The technology opens up the possibility of electronic skins for the wings of space and aircraft which can pinpoint structural defects well before they become dangerous, truly wearable fabric electronics and the integration of displays virtually anywhere.
But Dr Lacour has come to Cambridge to investigate the biomedical applications of the technology developed at Princeton with the aim of developing so-called neuro-prosthetics.
She said: “What I really want to do is to make a complete prosthetic or artificial skin that could be connected to the nervous system of the patient. The aim is to develop prosthetic skin, which sits on a prosthetic limb, allowing the patient to control it naturally.”
The ultimate goal is to develop ‘bionic’ limbs, ported directly to the central nervous system, potentially making the science fiction popularised by Seventies TV series ‘The Six Million Dollar Man’ a reality.
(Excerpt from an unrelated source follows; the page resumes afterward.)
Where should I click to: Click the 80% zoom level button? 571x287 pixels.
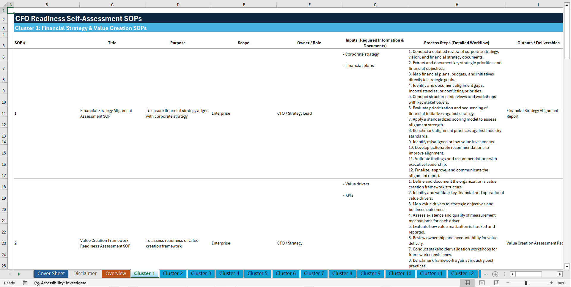(562, 283)
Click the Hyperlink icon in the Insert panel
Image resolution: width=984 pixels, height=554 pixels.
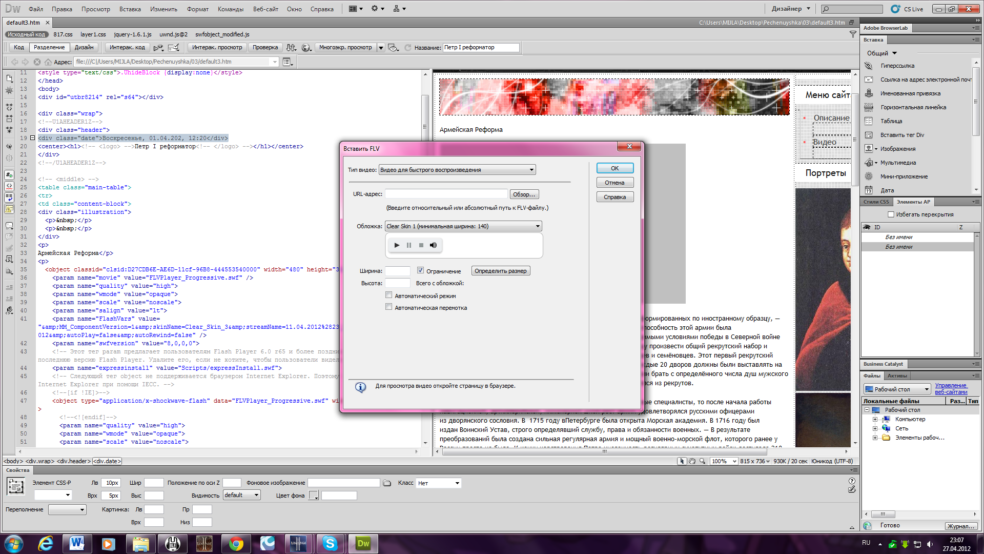869,66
Already a winner of MIT Technology Review’s young innovator award, Dr Lacour aims to follow in the footsteps of dontrepreneurs like Prof Henning Sirringhaus, co-founder of Plastic Logic and Sir Richard Friend, who had a major hand in both Plastic Logic and Cambridge Display Technology.
Dr Lacour plans to take a hands-on role in commercialising the technology and predicts that the Cambridge team she heads up may be in a position to spin-out the UK’s first elastic electronics in two years.
Amid all these Eureka moments, disruptive technologies and flashing of new light sources, traditional industry has shown that innovation is equally important in areas such as space, defence and aerospace.
Here, again, Cambridge has a world-leading player in aerospace – and American giants of the industry are happy to bear testament to the fact.
Marshall Aerospace has enjoyed a long and fruitful partnership with Boeing that has produced a number of design innovations. Most recently, MA was awarded a contract by Boeing Integrated Defence Systems (IDS) to design and develop the auxiliary fuselage fuel tanks for the P-8A Multimission Maritime Aircraft (MMA) for the US Navy.
The tanks are smaller than those manufactured for Boeing on previous programmes, and new design and production techniques needed to be developed to reduce assembly difficulties whilst keeping weight to a minimum. The P-8A MMA is a long-range anti-submarine warfare, anti- surface warfare, intelligence, surveillance and reconnaissance aircraft based on the Boeing 737-800.
The US Navy plans to purchase 108 P-8As to replace its aging fleet of P-3C aircraft, and a large export market is also anticipated.
Late last year in another pioneering project, Boeing set a new world record for the longest distance travelled non-stop by a commercial aircraft and used Marshall-designed fuel tanks.